On Sunday, Joe Biden asserted during an interview that American troops would be prepared to defend the island nation of Taiwan from a Chinese invasion, leading to White House officials again walking back his comments shortly thereafter.
As reported by the New York Post, Biden was asked during a “60 Minutes” interview by CBS’ Scott Pelley if the United States would take action to “defend the island” in the event that China decided to invade. A possible Chinese invasion of Taiwan has already been frequently compared to the ongoing invasion of Ukraine by Russia, with the Biden Administration’s response to that conflict being widely criticized.
“[W]ould U.S. forces defend the island?” Pelley asked. In response, Biden said “yes, if in fact there was an unprecedented attack.”
“So unlike Ukraine, to be clear, sir — U.S. forces, U.S. men and women, would defend Taiwan in the event of a Chinese invasion?” Pelley asked further, to which Biden simply responded “yes.”
But shortly after the interview, a White House official told “60 Minutes” that the U.S. has not changed its approach to Taiwan, and that it would maintain a policy that the administration has called “strategic ambiguity.” The policy calls for refusing to make a clear statement on whether or not military action would be taken in the event of a conflict breaking out, while still supplying Taiwan with military equipment to help them better prepare.
In early September, the State Department announced that it had sold $1.1 billion worth of weapons and military equipment to Taiwan, including anti-ship and air-to-air missiles.

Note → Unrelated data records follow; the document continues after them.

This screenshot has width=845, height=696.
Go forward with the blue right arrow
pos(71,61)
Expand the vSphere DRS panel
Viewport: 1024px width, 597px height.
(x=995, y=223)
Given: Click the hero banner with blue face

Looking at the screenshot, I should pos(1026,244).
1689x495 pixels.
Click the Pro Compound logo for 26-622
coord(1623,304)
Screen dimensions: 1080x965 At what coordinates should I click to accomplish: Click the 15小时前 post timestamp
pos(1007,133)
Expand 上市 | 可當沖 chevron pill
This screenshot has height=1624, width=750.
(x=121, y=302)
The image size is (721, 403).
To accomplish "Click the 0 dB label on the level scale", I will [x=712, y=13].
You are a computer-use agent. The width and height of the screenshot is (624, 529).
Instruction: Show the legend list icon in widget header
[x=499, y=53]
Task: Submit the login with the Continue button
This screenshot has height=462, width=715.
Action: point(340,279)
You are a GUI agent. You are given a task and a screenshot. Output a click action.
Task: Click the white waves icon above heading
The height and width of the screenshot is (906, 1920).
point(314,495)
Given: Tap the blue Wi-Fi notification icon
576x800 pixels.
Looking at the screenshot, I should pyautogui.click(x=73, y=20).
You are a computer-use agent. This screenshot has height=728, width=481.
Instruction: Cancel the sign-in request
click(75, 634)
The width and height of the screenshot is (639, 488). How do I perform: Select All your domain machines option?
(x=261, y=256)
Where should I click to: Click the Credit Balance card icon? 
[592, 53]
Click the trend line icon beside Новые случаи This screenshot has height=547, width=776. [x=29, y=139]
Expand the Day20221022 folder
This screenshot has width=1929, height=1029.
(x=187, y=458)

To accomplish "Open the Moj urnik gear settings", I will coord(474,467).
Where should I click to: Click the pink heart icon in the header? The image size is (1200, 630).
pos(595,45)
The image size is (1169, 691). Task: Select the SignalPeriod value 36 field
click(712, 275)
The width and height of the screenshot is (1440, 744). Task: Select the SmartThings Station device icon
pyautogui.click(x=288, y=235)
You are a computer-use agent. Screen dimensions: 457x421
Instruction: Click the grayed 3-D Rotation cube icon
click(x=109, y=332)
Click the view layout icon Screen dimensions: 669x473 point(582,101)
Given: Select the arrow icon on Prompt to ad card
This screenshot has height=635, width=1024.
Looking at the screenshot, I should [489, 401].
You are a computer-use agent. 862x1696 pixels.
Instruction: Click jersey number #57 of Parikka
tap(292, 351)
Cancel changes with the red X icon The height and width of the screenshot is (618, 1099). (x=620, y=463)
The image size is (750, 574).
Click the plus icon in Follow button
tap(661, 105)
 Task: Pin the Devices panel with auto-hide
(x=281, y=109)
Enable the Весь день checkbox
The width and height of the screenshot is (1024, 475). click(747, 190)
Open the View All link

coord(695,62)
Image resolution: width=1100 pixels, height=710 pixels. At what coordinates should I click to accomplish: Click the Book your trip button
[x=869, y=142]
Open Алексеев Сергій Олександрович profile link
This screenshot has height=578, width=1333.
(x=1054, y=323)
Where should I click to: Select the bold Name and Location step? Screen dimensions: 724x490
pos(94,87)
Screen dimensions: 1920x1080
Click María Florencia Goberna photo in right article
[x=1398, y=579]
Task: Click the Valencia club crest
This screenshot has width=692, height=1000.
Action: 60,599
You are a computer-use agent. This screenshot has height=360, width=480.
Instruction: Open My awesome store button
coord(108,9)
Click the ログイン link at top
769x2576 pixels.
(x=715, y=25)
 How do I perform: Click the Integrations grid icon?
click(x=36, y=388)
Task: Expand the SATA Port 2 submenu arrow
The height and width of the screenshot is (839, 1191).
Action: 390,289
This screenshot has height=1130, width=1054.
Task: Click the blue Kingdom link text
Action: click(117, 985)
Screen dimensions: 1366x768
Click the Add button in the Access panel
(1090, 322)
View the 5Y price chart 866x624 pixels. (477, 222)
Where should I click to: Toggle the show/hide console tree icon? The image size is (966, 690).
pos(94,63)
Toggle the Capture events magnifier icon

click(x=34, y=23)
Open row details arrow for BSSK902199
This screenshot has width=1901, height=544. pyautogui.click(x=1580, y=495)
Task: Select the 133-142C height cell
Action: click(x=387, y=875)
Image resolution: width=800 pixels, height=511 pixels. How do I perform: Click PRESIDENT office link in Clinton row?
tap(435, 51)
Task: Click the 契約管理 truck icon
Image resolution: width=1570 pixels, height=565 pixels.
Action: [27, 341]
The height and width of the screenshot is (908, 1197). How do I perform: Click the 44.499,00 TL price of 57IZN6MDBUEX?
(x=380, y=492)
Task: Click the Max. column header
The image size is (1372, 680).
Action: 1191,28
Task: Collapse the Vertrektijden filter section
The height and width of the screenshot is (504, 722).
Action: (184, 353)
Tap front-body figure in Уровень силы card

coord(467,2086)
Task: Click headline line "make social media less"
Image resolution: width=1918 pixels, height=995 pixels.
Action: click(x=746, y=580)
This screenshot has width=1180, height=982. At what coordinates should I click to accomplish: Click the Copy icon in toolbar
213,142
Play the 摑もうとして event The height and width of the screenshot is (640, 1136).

“This package was in the works for some time precisely because we expected it would be needed as China increased its pressure on Taiwan,” said State Department spokesman Vedant Patel after the sale was announced on September 6th. In response, Liu Pengyu, spokesman for the Chinese Embassy, warned that the deal “severely jeopardizes China-US relations and peace and stability across the Taiwan Strait.”